Dessas paixões nasce a intenção de escrita de romances Históricos que se materializa, até à data, em três livros: “Viritato”, “A Vida Secreta de Dom Sebastião” e este “Cônsul Desobediente” que narra a História de Aristides de Sousa Mendes.

Aristides de Sousa Mendes nasceu no dia 19 de Julho de 1885 na localidade de Cabanas de Viriato. Oriundo de uma família com laços à aristocracia, Aristides tem as oportunidades que só a classe alta, na altura, podia oferecer aos filhos e é assim que se licencia em direito na Faculdade de Direito de Coimbra.

Monárquico assumido, depressa se incompatibiliza com os vários governos pós implementação da República, no entanto esse facto, o de ser persona non grata, serve-lhe para ser tido como um homem pró-estado novo, pois era um homem muito religioso, prezava os bons costumes e os valores apregoados por esse novo sistema. E é dessa forma que Aristides se vê promovido ao ser nomeado Cônsul para embaixadas importantes e estratégicas.

E é nessas funções que em 1938 é nomeado Cônsul de 1ª Classe para Bordéus, posto ocupado quando tem início a Segunda Guerra Mundial.

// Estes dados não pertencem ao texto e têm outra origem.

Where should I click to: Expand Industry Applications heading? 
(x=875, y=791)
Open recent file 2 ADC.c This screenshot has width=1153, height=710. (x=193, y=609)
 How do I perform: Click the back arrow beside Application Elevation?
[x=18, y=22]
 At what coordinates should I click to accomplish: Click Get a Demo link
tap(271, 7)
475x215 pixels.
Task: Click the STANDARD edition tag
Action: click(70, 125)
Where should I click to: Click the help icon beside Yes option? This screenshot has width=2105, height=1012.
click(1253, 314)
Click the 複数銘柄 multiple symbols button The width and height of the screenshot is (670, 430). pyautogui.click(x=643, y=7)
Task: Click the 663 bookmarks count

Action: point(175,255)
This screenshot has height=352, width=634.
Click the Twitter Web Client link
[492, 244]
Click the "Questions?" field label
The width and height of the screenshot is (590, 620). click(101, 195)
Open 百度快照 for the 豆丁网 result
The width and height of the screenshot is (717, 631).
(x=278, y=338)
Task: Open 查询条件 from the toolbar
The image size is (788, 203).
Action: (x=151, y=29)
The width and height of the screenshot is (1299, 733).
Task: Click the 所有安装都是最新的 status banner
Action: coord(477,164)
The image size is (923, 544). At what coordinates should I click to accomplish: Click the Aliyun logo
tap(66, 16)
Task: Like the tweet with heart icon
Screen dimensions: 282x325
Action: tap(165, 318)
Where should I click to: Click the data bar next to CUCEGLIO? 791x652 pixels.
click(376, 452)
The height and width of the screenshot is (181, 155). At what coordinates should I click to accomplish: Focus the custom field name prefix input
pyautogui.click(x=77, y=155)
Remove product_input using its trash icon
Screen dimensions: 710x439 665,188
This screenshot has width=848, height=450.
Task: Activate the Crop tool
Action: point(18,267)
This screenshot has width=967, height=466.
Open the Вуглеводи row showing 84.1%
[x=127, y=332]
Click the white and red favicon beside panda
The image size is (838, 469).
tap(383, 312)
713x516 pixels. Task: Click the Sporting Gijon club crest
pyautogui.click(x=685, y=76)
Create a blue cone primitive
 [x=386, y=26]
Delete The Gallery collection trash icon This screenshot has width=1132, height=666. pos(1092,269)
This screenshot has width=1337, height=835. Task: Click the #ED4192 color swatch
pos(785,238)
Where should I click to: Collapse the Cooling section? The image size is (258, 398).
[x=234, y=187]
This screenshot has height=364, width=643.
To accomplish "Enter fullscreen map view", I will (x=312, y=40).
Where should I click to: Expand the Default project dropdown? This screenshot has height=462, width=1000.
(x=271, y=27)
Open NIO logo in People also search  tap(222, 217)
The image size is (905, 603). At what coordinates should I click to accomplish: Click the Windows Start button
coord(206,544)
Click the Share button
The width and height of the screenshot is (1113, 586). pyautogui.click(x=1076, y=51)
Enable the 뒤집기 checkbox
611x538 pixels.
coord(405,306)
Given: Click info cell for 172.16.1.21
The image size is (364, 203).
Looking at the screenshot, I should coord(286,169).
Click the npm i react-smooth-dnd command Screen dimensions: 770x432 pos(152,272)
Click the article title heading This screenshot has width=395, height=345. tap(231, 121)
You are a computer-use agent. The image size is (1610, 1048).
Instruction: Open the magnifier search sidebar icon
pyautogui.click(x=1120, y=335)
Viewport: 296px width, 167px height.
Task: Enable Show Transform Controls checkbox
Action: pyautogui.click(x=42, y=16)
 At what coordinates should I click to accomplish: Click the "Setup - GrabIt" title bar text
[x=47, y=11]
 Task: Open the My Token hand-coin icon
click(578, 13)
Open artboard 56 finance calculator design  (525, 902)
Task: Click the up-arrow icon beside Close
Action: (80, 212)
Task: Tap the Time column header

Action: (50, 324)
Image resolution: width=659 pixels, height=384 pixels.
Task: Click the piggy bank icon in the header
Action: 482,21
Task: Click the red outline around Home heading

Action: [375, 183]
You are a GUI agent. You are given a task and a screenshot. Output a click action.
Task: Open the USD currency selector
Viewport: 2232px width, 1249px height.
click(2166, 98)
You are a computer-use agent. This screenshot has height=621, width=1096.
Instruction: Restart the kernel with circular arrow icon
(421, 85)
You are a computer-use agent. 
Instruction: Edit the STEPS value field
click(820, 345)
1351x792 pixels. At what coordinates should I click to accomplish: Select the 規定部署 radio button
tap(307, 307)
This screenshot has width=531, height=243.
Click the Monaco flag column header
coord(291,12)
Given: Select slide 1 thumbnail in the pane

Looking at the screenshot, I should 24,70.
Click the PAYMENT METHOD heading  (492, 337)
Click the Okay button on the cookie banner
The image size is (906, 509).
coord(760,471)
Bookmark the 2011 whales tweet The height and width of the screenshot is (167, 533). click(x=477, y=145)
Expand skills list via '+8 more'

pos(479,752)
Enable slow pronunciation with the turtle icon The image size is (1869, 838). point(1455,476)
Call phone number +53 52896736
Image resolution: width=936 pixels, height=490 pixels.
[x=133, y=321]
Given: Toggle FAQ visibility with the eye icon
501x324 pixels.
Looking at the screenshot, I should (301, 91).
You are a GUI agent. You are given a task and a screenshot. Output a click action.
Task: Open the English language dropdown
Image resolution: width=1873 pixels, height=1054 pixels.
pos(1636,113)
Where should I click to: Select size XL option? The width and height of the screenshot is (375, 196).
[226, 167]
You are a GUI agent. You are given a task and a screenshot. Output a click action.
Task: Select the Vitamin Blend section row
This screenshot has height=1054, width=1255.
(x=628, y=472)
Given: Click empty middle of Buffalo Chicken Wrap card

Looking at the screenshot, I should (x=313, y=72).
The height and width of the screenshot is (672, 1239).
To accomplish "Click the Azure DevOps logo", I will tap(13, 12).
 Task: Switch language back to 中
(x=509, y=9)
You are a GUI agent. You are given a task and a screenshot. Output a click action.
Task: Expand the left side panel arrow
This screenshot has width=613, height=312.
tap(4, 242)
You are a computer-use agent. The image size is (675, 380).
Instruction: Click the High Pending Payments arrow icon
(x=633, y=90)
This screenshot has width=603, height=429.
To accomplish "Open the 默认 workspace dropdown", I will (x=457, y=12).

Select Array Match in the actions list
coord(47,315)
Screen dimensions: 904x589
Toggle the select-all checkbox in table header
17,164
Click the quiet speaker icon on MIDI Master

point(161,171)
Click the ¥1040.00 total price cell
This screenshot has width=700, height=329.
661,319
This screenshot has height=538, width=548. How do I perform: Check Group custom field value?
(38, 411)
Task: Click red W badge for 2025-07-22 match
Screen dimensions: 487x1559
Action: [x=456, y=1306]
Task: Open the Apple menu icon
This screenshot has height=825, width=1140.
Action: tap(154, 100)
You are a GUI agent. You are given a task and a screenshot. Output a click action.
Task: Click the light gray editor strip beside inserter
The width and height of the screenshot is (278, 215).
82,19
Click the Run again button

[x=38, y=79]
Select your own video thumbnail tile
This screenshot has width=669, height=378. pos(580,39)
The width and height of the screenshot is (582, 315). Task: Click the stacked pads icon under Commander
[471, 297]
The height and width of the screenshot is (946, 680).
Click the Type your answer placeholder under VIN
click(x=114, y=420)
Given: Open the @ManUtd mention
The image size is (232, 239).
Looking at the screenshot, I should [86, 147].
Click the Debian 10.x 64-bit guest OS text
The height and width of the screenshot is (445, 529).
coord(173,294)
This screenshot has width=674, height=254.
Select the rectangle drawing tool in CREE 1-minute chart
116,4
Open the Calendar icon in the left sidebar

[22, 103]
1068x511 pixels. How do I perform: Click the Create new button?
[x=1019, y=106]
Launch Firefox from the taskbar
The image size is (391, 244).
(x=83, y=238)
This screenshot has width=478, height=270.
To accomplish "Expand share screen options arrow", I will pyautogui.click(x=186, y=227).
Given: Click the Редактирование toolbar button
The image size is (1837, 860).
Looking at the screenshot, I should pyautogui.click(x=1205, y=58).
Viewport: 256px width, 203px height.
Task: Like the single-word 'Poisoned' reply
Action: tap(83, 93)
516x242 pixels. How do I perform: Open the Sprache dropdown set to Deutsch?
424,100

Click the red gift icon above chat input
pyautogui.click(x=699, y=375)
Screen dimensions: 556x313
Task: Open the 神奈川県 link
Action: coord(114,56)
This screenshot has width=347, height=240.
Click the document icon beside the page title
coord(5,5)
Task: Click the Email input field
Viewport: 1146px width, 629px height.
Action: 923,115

Ao aperceber-se da capitulação da França e sabendo do avanço das tropas nazis, Aristides depara-se com milhares de refugiados que procuram a embaixada portuguesa no sentido de ali conseguirem um visto. Porém, adivinhando essa enchente, Salazar ordena aos cônsules portugueses espalhados pelo mundo que recusem conferir vistos a pessoas com certas nacionalidades e especificações. Era pura descriminação racial, facto que desobedecia à Constituição Portuguesa. Ou seja, a ordem do governo português ia contra a Constituição da República.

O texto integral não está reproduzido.